| SOURCE DATA |
◆ ◆ ◆

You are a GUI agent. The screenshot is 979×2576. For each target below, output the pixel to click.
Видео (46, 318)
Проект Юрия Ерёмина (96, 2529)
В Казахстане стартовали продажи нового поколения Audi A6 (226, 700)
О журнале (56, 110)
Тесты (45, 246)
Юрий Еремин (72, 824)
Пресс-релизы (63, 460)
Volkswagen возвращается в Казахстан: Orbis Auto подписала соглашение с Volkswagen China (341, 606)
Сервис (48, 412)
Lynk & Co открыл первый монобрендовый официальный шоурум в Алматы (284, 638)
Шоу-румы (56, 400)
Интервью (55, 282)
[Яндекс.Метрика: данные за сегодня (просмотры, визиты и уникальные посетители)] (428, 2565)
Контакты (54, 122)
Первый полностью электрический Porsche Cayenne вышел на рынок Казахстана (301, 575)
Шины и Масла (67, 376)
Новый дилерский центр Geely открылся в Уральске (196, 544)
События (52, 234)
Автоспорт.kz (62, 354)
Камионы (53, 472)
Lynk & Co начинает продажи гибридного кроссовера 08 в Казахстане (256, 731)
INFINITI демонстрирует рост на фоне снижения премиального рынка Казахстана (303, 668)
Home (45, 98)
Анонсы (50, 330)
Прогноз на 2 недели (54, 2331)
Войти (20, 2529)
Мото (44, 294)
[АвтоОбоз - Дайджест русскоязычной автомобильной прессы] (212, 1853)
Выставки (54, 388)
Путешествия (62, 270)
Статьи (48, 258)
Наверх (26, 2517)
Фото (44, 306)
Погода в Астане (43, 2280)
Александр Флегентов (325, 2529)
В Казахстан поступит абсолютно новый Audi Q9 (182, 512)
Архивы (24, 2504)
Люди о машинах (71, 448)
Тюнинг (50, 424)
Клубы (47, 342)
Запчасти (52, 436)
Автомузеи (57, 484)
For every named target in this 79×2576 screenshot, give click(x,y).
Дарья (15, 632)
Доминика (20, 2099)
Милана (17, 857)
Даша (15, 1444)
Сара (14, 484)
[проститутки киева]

◆ ◆ ◆

| REQUIRED WORK |
From the line that holds "Люди о машинах (71, 448)" down to the last line of the material, copy every line exactly and add nothing.

| ANSWER BELOW |
Люди о машинах (71, 448)
Тюнинг (50, 424)
Клубы (47, 342)
Запчасти (52, 436)
Автомузеи (57, 484)
For every named target in this 79×2576 screenshot, give click(x,y).
Дарья (15, 632)
Доминика (20, 2099)
Милана (17, 857)
Даша (15, 1444)
Сара (14, 484)
[проститутки киева]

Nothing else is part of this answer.